Suara-suara itu lincah menusuk telingaku. Meski targetnya bukan untukku, benang kenangan dengan konteks nada dan suara yang persis seperti itu memilin diri. Berputar sedalam kantong jaslab, kemudian kusut karena terlalu dalam luka masa kecil, yang persis seperti itu masih belum sembuh.

Ah, tapi tidak. Aku tidak peduli. Kusembunyikan benang yang tak sengaja terpilin berantakan itu dalam tasku, segera aku tekan kuat menuju kompartemen paling bawah. Biar tiada satu manusiapun yang menyadarinya.

Menit demi menit berlalu. Berganti dari satu agenda ke agenda lain. Dari satu suara ke suara lain. Aku benar-benar muak! — perasaan merasa tidak dihargai, diragukan kemampuannya, dan ditindas, atas kejadian singkat beberapa detik yang menyenggol mereka ternyata tidak mampu sepenuhnya kusembunyikan. Benang dalam tas tadi justru tetap berseok-seok. Saling berebut untuk dapat keluar melalui celah-celah resleting tasku. Seolah mengatakan dengan lugas "Aya, Aya! Tolong, perhatikan kami dulu, kami tak sanggup memilin terlalu keras sehingga berantakan!".

Source : https://pin.it/2SIG9P2hL

Tak ada cara lain. Tanganku pada akhirnya kembali mengambil benang dalam tas yang sudah terlalu berantakan. Bersamaan dengan jarum yang siap merapikannya, aku memutuskan untuk meliukkan senam jemari, menulis di notes perangkatku.

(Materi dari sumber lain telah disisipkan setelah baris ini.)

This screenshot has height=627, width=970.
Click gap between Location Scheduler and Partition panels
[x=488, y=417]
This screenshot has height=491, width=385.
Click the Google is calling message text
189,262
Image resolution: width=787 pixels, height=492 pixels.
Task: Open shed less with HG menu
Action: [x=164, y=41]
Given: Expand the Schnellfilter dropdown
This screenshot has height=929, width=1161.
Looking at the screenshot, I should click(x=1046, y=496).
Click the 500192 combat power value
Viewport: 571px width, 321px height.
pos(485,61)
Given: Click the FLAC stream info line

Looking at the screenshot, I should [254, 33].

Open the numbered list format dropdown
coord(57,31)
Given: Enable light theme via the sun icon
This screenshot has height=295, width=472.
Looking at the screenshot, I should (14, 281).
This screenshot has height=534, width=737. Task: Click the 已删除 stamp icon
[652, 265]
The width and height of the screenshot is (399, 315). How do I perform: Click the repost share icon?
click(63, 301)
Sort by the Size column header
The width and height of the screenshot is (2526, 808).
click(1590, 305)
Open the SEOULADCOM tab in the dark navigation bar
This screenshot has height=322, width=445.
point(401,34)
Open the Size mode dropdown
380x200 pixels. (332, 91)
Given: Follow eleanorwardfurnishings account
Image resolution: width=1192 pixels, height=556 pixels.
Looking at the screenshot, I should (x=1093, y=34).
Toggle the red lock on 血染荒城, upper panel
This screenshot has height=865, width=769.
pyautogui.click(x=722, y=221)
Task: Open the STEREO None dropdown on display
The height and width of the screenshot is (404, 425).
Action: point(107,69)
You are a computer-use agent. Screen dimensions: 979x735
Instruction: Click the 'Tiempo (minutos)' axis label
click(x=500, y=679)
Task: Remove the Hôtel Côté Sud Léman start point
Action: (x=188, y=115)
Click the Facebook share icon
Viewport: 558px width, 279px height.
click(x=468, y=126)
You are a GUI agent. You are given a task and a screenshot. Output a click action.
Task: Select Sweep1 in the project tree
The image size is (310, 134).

Dear, Aya. It’s oke. Tolong kali ini jangan terlalu tersulut. Masih ada beberapa jam lagi kamu berjuang di atas tuntutan profesionalitas. Jika ingin berontak, menyepi sebentar lalu kembali bekerja. Jangan terlalu lama.

Catatan itu begitu sepele jika dibaca oleh pasang mata orang lain. Tapi cukup meregulasi emosiku.

Kembali setelah beberapa menit aku membaca itu, benang kenangan kusimpan. Kali ini bukan dalam tas. Justru di dalam buku catatanku, di atas meja kerjaku. Sengaja, agar aku merasa ditemani. Sebut saja; agar semua luka masa kecil kusadari tanpa perlu dicegah untuk dimusuhi.

Kian, setelah tulisan ini berakhir kuputuskan untuk dipublikasi, kain hasil benang yang telah rapi terpilin masih di sampingku. Detail seratnya benar-benar kuperhatikan. Kuberikan senyum sumringah sesekali. Karena hari ini, pada akhirnya terlewati tanpa gaduh berlebihan. Tanpa emosi yang mengganggu kebanyakan orang.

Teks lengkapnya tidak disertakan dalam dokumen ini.